■ **Your instructions**:
Each entry below needs to be retyped exactly as given.

■ **Listed records**:
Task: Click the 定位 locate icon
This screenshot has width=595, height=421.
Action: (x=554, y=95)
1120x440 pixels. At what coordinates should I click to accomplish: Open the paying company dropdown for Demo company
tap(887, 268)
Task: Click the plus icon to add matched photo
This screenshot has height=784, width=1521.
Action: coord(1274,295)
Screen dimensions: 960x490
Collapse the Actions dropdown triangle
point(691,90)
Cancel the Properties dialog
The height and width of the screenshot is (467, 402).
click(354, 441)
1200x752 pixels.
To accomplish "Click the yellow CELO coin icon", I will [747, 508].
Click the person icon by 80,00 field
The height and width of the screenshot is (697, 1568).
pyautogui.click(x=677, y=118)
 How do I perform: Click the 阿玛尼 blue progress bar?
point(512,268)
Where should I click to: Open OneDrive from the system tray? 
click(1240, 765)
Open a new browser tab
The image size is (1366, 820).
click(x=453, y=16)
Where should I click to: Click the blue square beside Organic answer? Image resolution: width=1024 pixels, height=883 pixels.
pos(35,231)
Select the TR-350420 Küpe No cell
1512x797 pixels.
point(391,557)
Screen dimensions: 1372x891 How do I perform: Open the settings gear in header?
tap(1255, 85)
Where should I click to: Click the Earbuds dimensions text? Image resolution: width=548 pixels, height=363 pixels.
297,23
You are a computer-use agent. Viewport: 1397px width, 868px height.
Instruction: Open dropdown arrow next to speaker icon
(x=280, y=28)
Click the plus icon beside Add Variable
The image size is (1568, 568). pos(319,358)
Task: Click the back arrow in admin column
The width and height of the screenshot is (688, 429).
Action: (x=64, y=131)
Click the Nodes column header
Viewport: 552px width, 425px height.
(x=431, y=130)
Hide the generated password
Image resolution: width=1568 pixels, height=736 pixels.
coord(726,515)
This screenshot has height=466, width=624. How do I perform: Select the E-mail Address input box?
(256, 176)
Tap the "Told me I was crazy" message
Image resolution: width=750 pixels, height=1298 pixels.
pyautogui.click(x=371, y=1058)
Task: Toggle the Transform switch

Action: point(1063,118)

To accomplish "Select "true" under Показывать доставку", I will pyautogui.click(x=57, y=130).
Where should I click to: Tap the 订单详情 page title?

■ **Task solution**:
Task: Click the 定位 locate icon
This screenshot has width=595, height=421.
Action: (x=554, y=95)
1120x440 pixels. At what coordinates should I click to accomplish: Open the paying company dropdown for Demo company
tap(887, 268)
Task: Click the plus icon to add matched photo
This screenshot has height=784, width=1521.
Action: coord(1274,295)
Screen dimensions: 960x490
Collapse the Actions dropdown triangle
point(691,90)
Cancel the Properties dialog
The height and width of the screenshot is (467, 402).
click(354, 441)
1200x752 pixels.
To accomplish "Click the yellow CELO coin icon", I will [747, 508].
Click the person icon by 80,00 field
The height and width of the screenshot is (697, 1568).
pyautogui.click(x=677, y=118)
 How do I perform: Click the 阿玛尼 blue progress bar?
point(512,268)
Where should I click to: Open OneDrive from the system tray? 
click(1240, 765)
Open a new browser tab
The image size is (1366, 820).
click(x=453, y=16)
Where should I click to: Click the blue square beside Organic answer? Image resolution: width=1024 pixels, height=883 pixels.
pos(35,231)
Select the TR-350420 Küpe No cell
1512x797 pixels.
point(391,557)
Screen dimensions: 1372x891 How do I perform: Open the settings gear in header?
tap(1255, 85)
Where should I click to: Click the Earbuds dimensions text? Image resolution: width=548 pixels, height=363 pixels.
297,23
You are a computer-use agent. Viewport: 1397px width, 868px height.
Instruction: Open dropdown arrow next to speaker icon
(x=280, y=28)
Click the plus icon beside Add Variable
The image size is (1568, 568). pos(319,358)
Task: Click the back arrow in admin column
The width and height of the screenshot is (688, 429).
Action: (x=64, y=131)
Click the Nodes column header
Viewport: 552px width, 425px height.
(x=431, y=130)
Hide the generated password
Image resolution: width=1568 pixels, height=736 pixels.
coord(726,515)
This screenshot has height=466, width=624. How do I perform: Select the E-mail Address input box?
(256, 176)
Tap the "Told me I was crazy" message
Image resolution: width=750 pixels, height=1298 pixels.
pyautogui.click(x=371, y=1058)
Task: Toggle the Transform switch

Action: point(1063,118)

To accomplish "Select "true" under Показывать доставку", I will pyautogui.click(x=57, y=130).
Where should I click to: Tap the 订单详情 page title?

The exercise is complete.